A platform team operating the fleet now has:

  • A versioned constraint library (Tier 1 + Tier 2) authored once and inherited by every tenant spec, visible in every spec's §6/§7/§8.
  • A cross-tenant isolation contract enumerating every shared resource and its per-tenant guarantee.
  • A telemetry substrate that is per-tenant-private at the dashboard layer and platform-team-aggregable at the fleet-view layer, with the four signal metrics split into per-tenant and fleet views.
  • A platform-tier failure-locus rule with an opinionated threshold (e.g., three tenants in 14 days) that prevents constraint duplication.
  • A quarterly fleet Discipline-Health Audit alongside the per-system audits.

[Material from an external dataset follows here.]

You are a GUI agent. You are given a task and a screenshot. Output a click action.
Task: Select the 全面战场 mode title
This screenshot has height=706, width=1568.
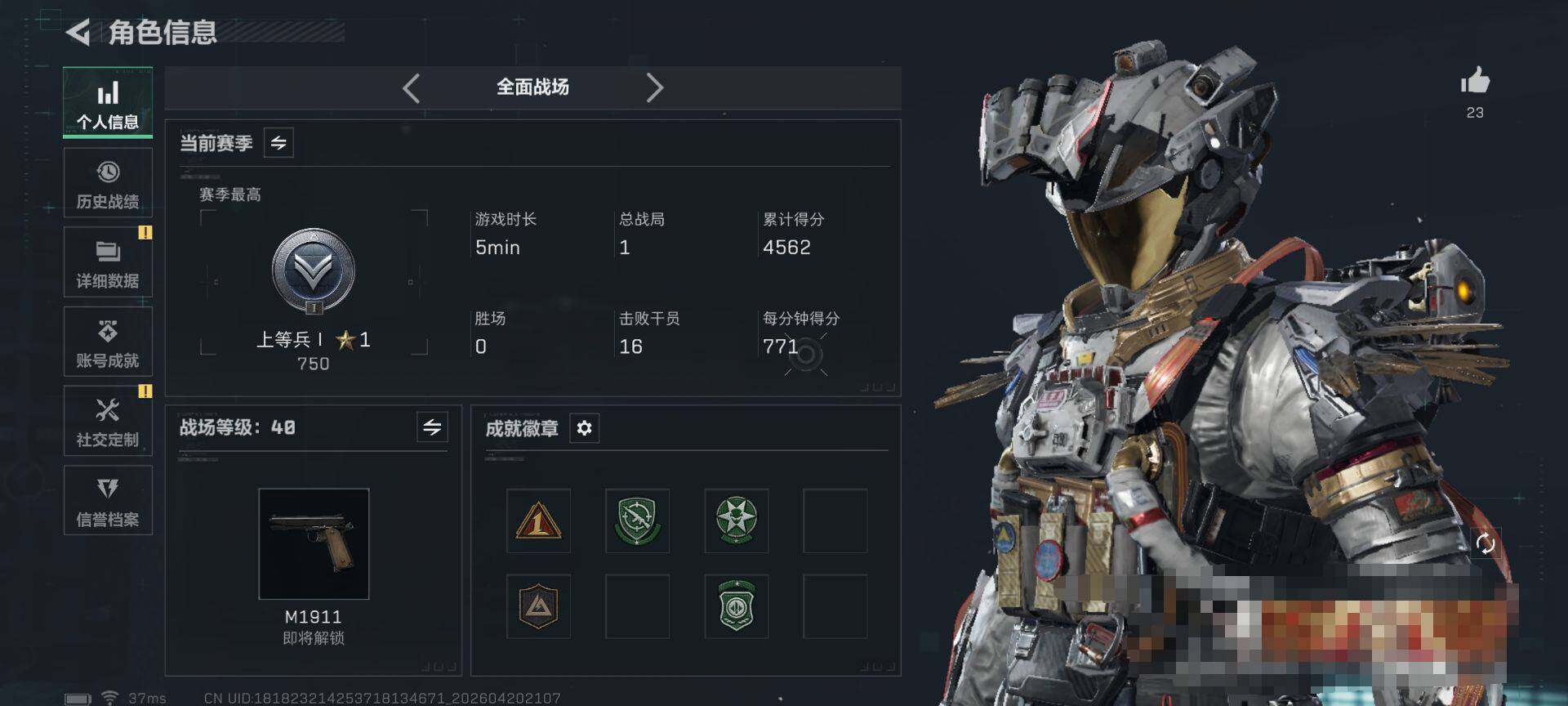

Tenant teams operating agents in the fleet retain authorial autonomy over their per-tenant specs, oversight cadences, and constraint additions; they inherit the fleet-wide invariants by reference rather than by copy. The framework's per-system discipline runs unchanged inside the fleet boundary.

Connections

Assumes:

  • Proportional Governance — the per-system governance layers this chapter composes with at the fleet level.
  • Production Telemetry — the single-system telemetry pattern this chapter partitions across tenants.
  • Adoption Playbook — the per-team adoption rhythm; fleet adoption is the playbook applied once per tenant against an established platform.
  • The Canonical Spec Template — the spec sections (§6 Invariants, §7 Non-Functional Constraints, §8 Authorization Boundary) where the inheritance annotations land.
  • Cost and Latency Engineering — the per-tenant cost attribution machinery that the cross-tenant isolation contract enforces.

Enables:

  • A platform team can grow the tenant fleet from one to twelve to fifty without doing N times the per-system governance work.
  • Cross-tenant failures get diagnosed at the platform tier rather than recurring across N tenants.
  • The constraint library compounds across the fleet — the discovery one tenant team makes becomes a fleet-wide invariant within one constraint-library version bump.

Cross-references:

  • The framework's honest-scope statement named multi-tenant fleet governance as a gap through v2.3.x; v2.4.0 closes that gap with this chapter.
  • The Pattern Justification Map treats the four moves as fleet-scope amendments to existing spec sections, not as new pattern categories — the constraint inheritance hierarchy operationalizes §6/§7/§8 at fleet scale; the isolation contract is a §8 extension at the platform tier; the partitioned telemetry is a §12 extension at the platform tier; the platform-tier failure-locus rule is an extension of the closed-loop discipline in evolve/01.

References

  • The four moves are synthesized from common practice across cloud-platform multi-tenancy literature; nothing in this chapter is original infrastructure design. The contribution is the spec-side commitment — that every spec in the fleet declares its inheritance, its isolation dependencies, its telemetry tenancy, and its escalation threshold in writing, so the audit surface stays coherent as the fleet grows.
  • Related single-tenant patterns: Blast Radius Containment, Sensitive Data Boundary, Session Isolation, Agent Registry.
  • The framework's commitment to structural fixes live in spec / manifest / CI / platform — never only in the prompt extends naturally to fleet scale: the platform slot in that list is where many fleet-scale fixes land. This chapter is the explicit treatment.